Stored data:
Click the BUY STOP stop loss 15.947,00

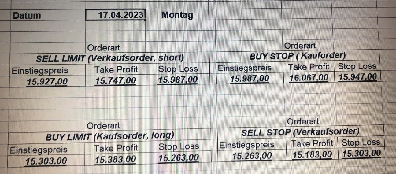pyautogui.click(x=358, y=76)
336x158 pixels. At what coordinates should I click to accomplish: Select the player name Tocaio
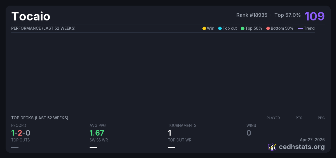tap(31, 17)
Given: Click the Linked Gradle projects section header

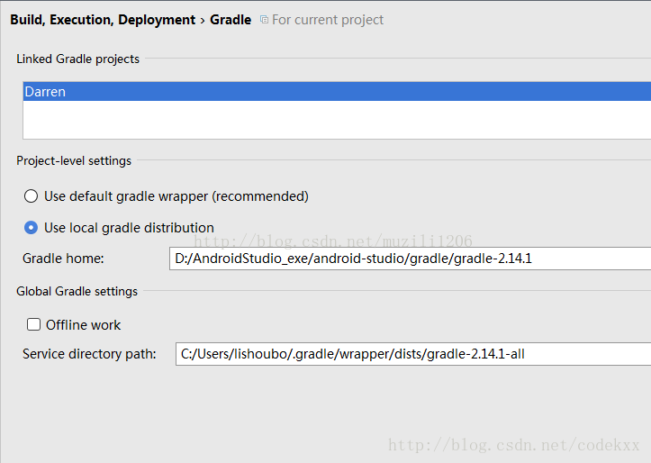Looking at the screenshot, I should point(77,59).
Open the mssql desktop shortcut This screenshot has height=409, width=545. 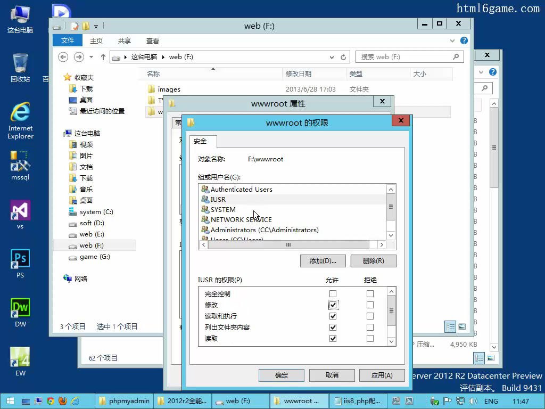click(x=20, y=162)
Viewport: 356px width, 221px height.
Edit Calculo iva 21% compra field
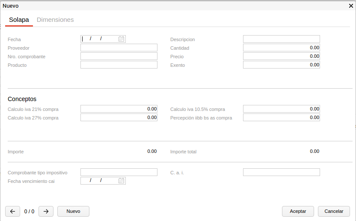click(x=119, y=109)
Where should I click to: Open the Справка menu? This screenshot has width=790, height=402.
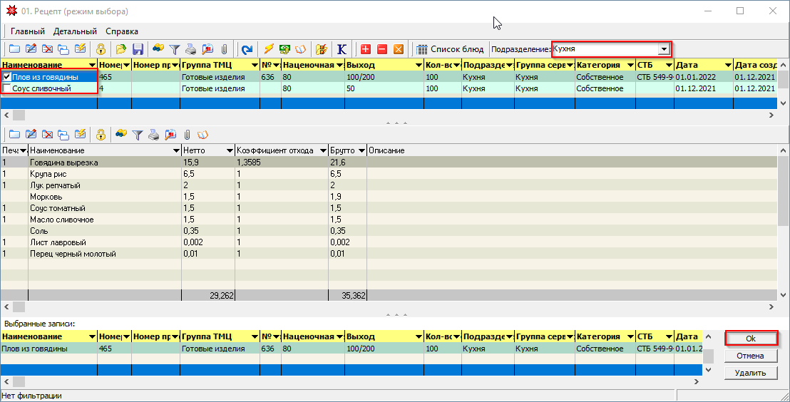122,31
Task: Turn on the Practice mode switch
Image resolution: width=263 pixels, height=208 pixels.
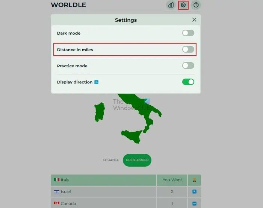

→ What to produce
Leaving out every picture, transcribe exactly the lines from the line that contains "Edit Calculo iva 21% compra field" through the final line of the entries above.

→ Output for this exercise
Edit Calculo iva 21% compra field
click(x=119, y=109)
Where should I click to: Open the Справка menu? This screenshot has width=790, height=402.
122,31
Task: Turn on the Practice mode switch
Image resolution: width=263 pixels, height=208 pixels.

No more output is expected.